Mit acht Jahren hat sich Aaron Pilsan in die Musik von Johann Sebastian Bach verliebt. Heute gehört der 29-jährige Pianist zu einer jungen Generation von Kammermusikern, die sich auch mal an Besetzungen und Repertoire abseits der Konventionen herantrauen. So nun auch in München, wenn er mit Sindy Mohamed und Juri Vallentin im BR-KLASSIK-Studiokonzert spielt.
Bildquelle: © Harald Hoffmann
BR-KLASSIK: "Es war einmal …" – gibt es Märchen, die Sie besonders mögen oder mit denen Sie besondere Erinnerungen verbinden?
Aaron Pilsan: Ich habe als Kind viele Märchen gehört, teilweise auch unterschiedliche Fassungen, weil ich aus Österreich stamme, aber halb Rumäne bin. Dementsprechend gab es zum Beispiel bei "Rotkäppchen" verschiedene Versionen. Das fand ich immer ganz spannend. Daran erinnere ich mich gerne.
BR-KLASSIK: Beim Studiokonzert stehen etwa Robert Schumanns "Märchenbilder" für Klavier und Viola auf dem Programm, aber auch die "Schilflieder" von August Klughardt. Mit welcher Märchenfigur oder Geschichte können Sie sich identifizieren?

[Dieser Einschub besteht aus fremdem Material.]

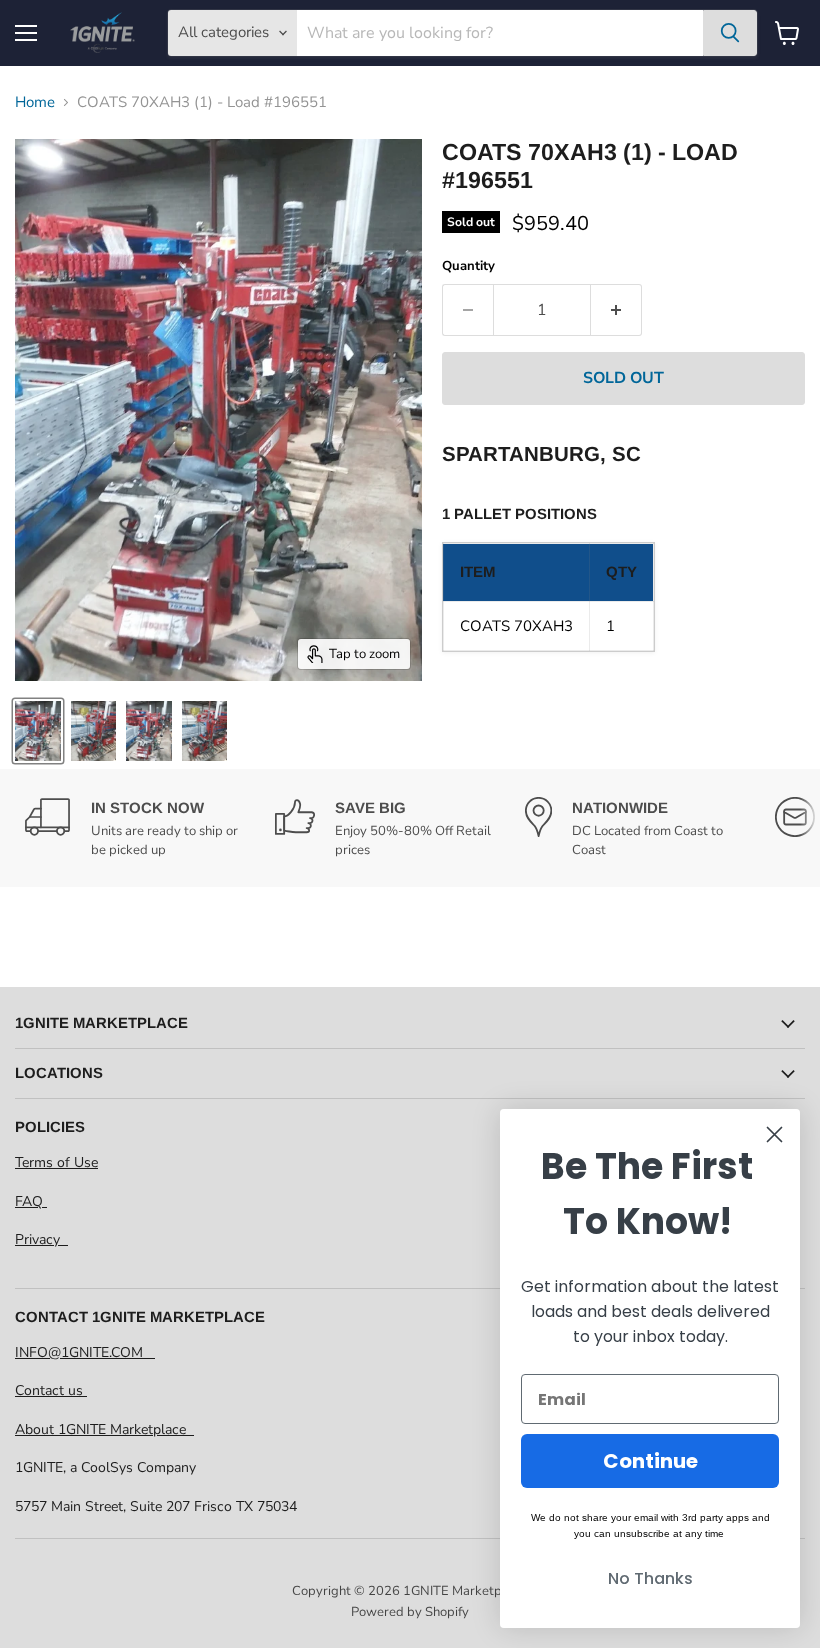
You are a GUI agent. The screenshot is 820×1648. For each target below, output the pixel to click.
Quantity (468, 266)
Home (35, 102)
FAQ (31, 1201)
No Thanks (650, 1578)
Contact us (51, 1390)
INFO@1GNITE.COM (85, 1352)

Aaron Pilsan: Vielleicht mit Harry Potter, also einem modernen Märchen.
BR-KLASSIK: Und Ihre Musikerfreunde Sindy Mohamed und Juri Vallentin?

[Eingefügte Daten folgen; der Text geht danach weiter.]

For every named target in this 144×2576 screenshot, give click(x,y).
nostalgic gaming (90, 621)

Aaron Pilsan: Wir sind in unterschiedlichen Kulturen aufgewachsen. Daher kommen immer verschiedene Elemente mit dazu. Bei der Probenarbeit haben wir uns aber hauptsächlich mit den Geschichten aus der Musik auseinandergesetzt, weniger mit unseren persönlichen Geschichten.
BR-KLASSIK: Wie sind Sie drei sich begegnet und zusammengekommen?
Aaron Pilsan: Sindy kenne ich schon sehr lange. Wir waren beide einmal bei meinem früheren Lehrer Lars Vogt in Newcastle eingeladen und haben unabhängig voneinander solistisch mit Orchester musiziert. Hier in Berlin sind wir uns wieder begegnet. Juri habe ich dann über Sindy und die Agentur kennengelernt. Wir haben uns einmal getroffen, zusammen gespielt und gemerkt, dass wir uns sehr gut verstehen.
BR-KLASSIK: Und wie kam es zu dem Märchen-Programm?
Aaron Pilsan: Die Besetzung ist eher ungewöhnlich, gerade in der Kombination mit Bratsche und Oboe. Da gibt es nicht allzu viel Repertoire, das ursprünglich für dieses Ensemble komponiert wurde. Sowohl in den Rhapsodien von Loeffler als auch den "Schilfliedern" von Klughardt gibt es literarische Bezüge. Und dann sind wir natürlich auch auf die "Märchenbilder" und die Romanzen von Schumann gestoßen. So ergab sich ein Leitfaden durch das Programm.
BR-KLASSIK: Sie spielen gerne und viel Kammermusik. Was muss passieren, damit Sie wissen, dass Sie sich musikalisch mit jemandem verstehen?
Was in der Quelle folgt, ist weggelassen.